Nada es lo que parece
Ahora que todo el mundo mira hacia el mundial de Sudáfrica, sería conveniente recordar que hasta no hace mucho tiempo existió allí el régimen del apartheid, régimen racista que condenaba a la marginalidad a la población negra. También sería conveniente recordar como la prensa en general trataba al ya nonagenario y de aura casi mítica Nelson Mandela, al que tachaba de terrorista. Digo esto porque no me resisto a establecer un paralelismo entre la Sudáfrica del apartheid y el estado de Israel, estado que nos hace recordar que la impunidad todavía sigue existiendo y todavía se mantiene, por muy demócratas que nos creamos.
Mientras la ONU y eso tan etéreo que se llama comunidad internacional, plantean sanciones a los pequeños carniceros de Irán y Corea del Norte, el mundo de la banca, del estado y del capital calla y mira al otro lado ante los continuos desmanes de Israel al pueblo palestino. Ironías de la historia, como una reactualización de la pesadilla hitleriana, se crean campos de concentración en la franja de Gaza y se obra con total despotismo por parte del estado sionista-terrorista. Los verdugos se visten de víctimas y no dudan en atacar a una flota de barcos con ayuda humanitaria, muertos mediante, acusándolos de terrorismo y de colaborar con Hamás. Es el apelativo favorito de los amantes del orden establecido, del status quo, terrorismo. Todo aquello que atente contra sus parámetros con los que diseñan el orden mundial va acompañado de tan siniestro término. Curioso, porque los pasajeros de la Flota de la Libertad iban sin armas y sus víctimas eran tropas de élite del ejército israelí. Curioso, porque fue gente de esos verdugos vinculados a Al Qaeda, como ha dicho el embajador de Israel en España en unas declaraciones sonrojantes, los que cayeron bajo las fuerzas de los disparos.
En estos días en los que nada es lo que parece, en los que el surrealismo y lo grotesco se ha apoderado de las relaciones internacionales en el mundo, me pregunto como es posible que todavía el gobierno no haya ni hablado con los tres cooperantes españoles. Quizás porque prefiera más el beneficio que saca exportando armas a Israel que el oficio de gobernar a sus conciudadanos.

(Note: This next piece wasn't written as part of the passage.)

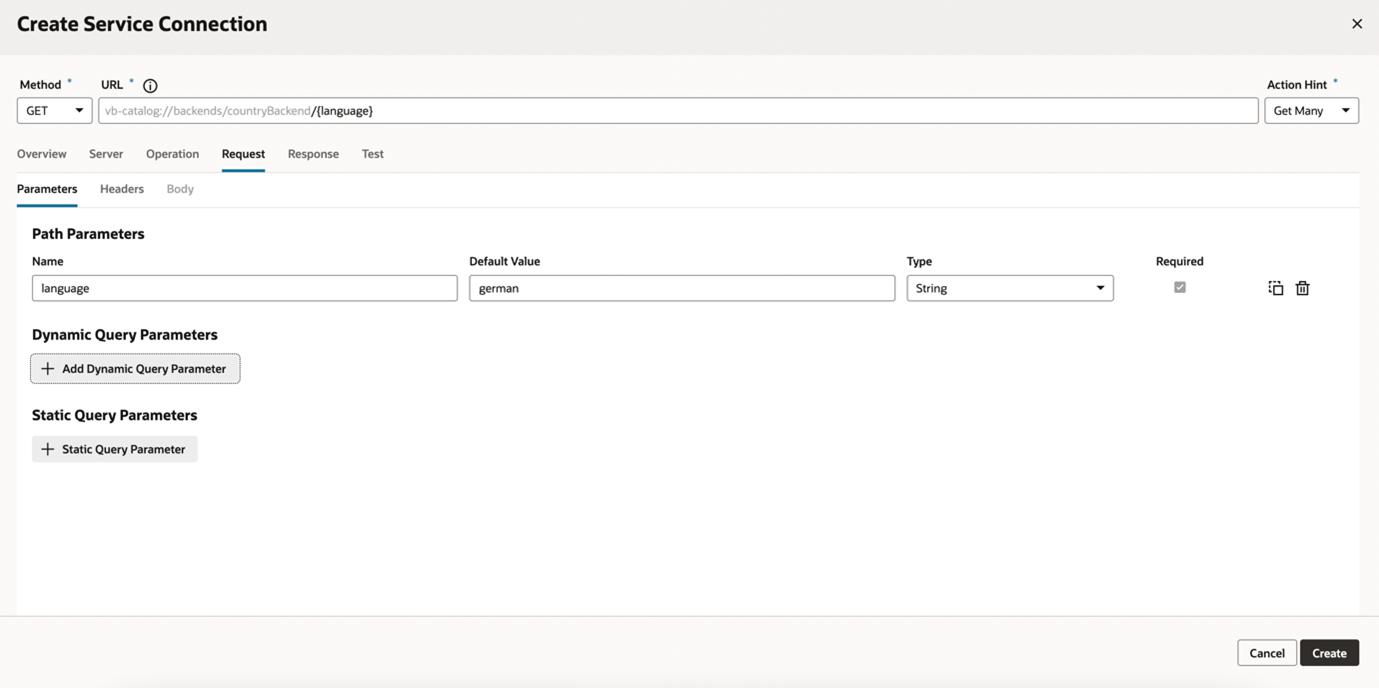Click the Cancel button
This screenshot has height=688, width=1379.
click(1266, 652)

Nos lo demuestran todos los días con llamadas a la clase trabajadora a apretarse el cinturón y reuniones de empresa con los amos del mundo, las víctimas del Club Billderberg.


A mí esto me recuerda a esas religiones y filosofías orientales que inciden en el equilibrio del universo y en estados de nirvana que te sitúan más allá del bien y del mal, y en la comunidad, paz y armonía de todos los seres humanos. Bonito mensaje éste, si no tuvieras un jefe cabrón que te estuviese chupando la sangre, un político que te clavara una puñalada por la espalda con la mejor de sus sonrisas o un banquero que te da por el culo, mientras a costa de tu hipoteca se pilla comodidades y lujos con los que ni siquiera sueñas. ¿Es entonces la crisis culpa de los gerifaltes del capital o es culpa nuestra que no somos capaces de salir de nuestro derrotismo de trabajadores?
En el circo mediático en el que vivimos siempre aparece como enemigo público número 1 el presidente venezolano Hugo Chávez. Curiosamente es algo que consensua gran parte del espectro (por fantasma) ¿ideológico? de este país, desde el progrerío rancio de El País hasta la legión de hostia y sacristía de Intereconomía, pasando por los seguidores de El Mundo, dirigidos por los siniestros Pedro J. y Melchor Miralles. De continuo se nos presenta como un sátrapa, un dictador, que amenaza con recortar los pocos derechos humanos que quedan en la desvencijada Venezuela, un tipo que desde un plató de televisión y a golpe de micrófono derriba los débiles cimientos de la democracia venezolana. Lo acusan de fascista y de comunista, de atentar contra la propiedad privada, de golpista... Y realmente a pesar de su retórica fanfarrona, no es ni lo uno ni lo otro, sino simplemente un populista. No es por desgracia un Robin Hood de esos que les quita el dinero a los ricos para dárselo a los pobres, sino un representante más de ese fenómeno tan latinoamericano que es el populismo, de gestos altisonantes y pomposo verbo, pero nada más. Hugo Chávez no está empeñado en promover una suerte de socialismo del siglo XXI, por más que su retórica remarque esto, sino en la creación de un polo en América Latina que marque un paso distinto al que señala el tutor de siempre, el Tío Sam. Pide una política propia, y eso supone tocar la fibra sensible de las clases populares, con el consiguiente enfado de los amigos de Telemundo, la gusanada de Miami y el artisteo reaccionario de musiqueo y telenovela.